Buckinghamshire's Swan

The origin of Buckinghamshire's Swan emblem

Donald Stanley

A Queen's Swan Upper with a mute swan
BeatrixBelibaste
Flag of Buckinghamshire
Thomas of Woodstock who married Eleanor d De Bohun

The origins of the swan as the emblem of Buckinghamshire are lost in a confusion of medieval romance, a joke, and the sovereign’s appetite.

Swan Upping

Swans were bred for Anglo-Saxon kings whose line ended with the Norman Conquest. Today the Vintners’ and Dyers’ Companies share with the sovereign ownership of swans which is celebrated each July when Swan Uppers of the two City Livery Companies dressed in their scarlet uniforms row the Thames to catch and ring the feet of swans with cygnets. In 2009 the Queen as ‘Seigneur of the Swans’ attended the ceremony which is, in effect, an annual census. To encourage the interest of children in wildlife, schools are invited to meet the Swan Uppers on their journey.

Other possible origins

Other possible origins of the swan as the county emblem are a joke and an ancient myth. Henry II appointed Henry of Essex as Sheriff of Buckingham. One of his ancestors had been known as Sweyn, a name close enough to ‘swan’ to have given rise to a pun, a common practice in those times.
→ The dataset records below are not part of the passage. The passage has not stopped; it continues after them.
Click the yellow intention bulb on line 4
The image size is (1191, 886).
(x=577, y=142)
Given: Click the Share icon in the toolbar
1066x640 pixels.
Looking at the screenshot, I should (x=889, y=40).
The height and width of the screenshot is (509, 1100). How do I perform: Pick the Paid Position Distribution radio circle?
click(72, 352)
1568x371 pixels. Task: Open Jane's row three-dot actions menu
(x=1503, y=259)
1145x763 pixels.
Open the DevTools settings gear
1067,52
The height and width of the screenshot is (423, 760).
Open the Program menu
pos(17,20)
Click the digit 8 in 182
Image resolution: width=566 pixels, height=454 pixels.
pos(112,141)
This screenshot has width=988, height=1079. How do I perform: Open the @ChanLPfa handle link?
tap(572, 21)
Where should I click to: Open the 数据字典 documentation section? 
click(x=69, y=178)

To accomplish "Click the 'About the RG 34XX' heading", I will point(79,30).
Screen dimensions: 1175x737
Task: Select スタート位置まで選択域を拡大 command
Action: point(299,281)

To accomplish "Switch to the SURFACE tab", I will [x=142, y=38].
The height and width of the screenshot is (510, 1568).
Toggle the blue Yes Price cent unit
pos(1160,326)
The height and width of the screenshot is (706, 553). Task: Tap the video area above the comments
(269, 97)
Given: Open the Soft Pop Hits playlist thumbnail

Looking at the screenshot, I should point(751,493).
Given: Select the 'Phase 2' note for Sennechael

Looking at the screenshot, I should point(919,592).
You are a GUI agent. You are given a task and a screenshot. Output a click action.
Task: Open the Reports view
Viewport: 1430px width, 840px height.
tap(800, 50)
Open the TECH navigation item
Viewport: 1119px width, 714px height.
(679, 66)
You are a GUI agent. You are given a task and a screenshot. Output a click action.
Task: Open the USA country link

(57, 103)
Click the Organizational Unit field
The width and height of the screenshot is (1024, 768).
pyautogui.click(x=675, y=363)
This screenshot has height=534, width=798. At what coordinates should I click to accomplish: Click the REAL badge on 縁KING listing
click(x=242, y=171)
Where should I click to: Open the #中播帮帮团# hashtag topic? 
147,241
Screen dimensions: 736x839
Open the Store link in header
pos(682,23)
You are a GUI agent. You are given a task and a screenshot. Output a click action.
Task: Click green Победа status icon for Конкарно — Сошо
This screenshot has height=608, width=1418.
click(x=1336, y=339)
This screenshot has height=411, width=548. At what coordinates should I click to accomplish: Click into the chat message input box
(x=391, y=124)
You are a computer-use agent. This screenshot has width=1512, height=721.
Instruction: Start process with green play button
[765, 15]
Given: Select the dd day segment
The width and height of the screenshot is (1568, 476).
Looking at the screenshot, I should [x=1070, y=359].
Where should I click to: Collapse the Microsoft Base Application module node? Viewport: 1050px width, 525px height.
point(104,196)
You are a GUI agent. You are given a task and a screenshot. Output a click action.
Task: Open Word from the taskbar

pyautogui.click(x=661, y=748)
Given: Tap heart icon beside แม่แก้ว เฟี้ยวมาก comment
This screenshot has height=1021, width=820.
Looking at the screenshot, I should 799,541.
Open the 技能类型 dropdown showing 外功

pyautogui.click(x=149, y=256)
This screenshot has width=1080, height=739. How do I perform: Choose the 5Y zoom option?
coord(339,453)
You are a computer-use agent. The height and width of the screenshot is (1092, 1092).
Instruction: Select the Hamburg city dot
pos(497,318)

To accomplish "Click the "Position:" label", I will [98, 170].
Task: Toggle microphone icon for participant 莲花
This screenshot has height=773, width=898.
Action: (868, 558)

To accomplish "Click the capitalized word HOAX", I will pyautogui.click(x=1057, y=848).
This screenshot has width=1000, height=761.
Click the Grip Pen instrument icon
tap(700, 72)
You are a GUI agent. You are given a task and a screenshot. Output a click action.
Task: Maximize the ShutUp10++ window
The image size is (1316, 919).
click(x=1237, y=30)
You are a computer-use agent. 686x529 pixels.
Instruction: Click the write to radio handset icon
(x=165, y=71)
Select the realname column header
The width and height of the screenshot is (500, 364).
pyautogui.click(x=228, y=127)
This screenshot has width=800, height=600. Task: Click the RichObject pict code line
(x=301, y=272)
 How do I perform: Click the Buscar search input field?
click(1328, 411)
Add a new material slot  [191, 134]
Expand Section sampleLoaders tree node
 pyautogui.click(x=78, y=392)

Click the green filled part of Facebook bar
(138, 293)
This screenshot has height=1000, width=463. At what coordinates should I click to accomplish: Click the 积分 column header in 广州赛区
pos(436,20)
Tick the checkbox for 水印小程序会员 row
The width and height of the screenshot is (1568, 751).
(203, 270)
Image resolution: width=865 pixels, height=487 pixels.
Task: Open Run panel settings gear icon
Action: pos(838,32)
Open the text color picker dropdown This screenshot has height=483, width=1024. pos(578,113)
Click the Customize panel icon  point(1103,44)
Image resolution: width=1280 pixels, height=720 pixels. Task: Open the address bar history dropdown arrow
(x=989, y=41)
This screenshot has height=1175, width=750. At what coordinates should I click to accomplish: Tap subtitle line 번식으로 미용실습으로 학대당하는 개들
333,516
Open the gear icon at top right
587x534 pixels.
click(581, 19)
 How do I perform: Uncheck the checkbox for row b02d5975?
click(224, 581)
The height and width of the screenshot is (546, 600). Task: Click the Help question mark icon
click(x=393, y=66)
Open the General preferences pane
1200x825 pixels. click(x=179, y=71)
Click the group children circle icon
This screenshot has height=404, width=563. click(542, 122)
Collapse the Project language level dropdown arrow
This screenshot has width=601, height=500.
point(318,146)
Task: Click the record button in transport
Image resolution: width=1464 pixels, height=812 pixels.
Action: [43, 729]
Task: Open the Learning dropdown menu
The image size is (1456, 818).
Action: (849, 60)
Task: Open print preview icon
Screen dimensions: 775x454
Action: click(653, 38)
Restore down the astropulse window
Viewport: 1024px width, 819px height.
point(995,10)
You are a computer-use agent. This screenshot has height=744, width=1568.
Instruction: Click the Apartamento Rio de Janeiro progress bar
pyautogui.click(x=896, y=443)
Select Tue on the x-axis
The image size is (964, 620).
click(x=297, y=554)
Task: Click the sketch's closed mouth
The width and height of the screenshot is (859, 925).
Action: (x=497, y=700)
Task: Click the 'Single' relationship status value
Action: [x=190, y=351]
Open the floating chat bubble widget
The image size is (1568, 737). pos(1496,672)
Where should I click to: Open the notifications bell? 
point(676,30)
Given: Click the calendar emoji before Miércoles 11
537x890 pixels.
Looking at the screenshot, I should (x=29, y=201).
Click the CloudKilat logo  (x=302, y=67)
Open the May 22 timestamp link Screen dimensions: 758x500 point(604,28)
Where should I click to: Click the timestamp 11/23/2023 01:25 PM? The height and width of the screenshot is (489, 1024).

Thomas, youngest son of Edward III, married Eleanor De Bohun whose family claimed descent from the mythical French Knight of the Swan each of whose children was born a swan with a silver chain around its neck. Their crest was a chained swan ‘ducally gorged’, that is to say with a ducal coronet encircling its neck. Her family also inherited a swan emblem which had passed through the Mandeville family from Henry of Essex.  In 1377 Thomas was created the first Duke of Buckingham thus providing another link between the county and the swan emblem. This, the first Dukedom of Buckingham, became extinct In 1521 when Henry VIII executed the Third Duke for treason. It was not until 1623 when James I gave George Villiers the title First Duke of Buckingham that the Dukedom was recreated. From the reports of heralds whose duty it was to check the use of arms it seems that between these two dates ‘the town and borough of Buckingham’ appropriated the swan for its arms and seal, adopting the sable and gules colours, that is black and red, from the livery of one of the holders of the first creation of the Dukedom. Today the swan and the black and red colours appear on badges of towns of the county and as the colours of its sports clubs.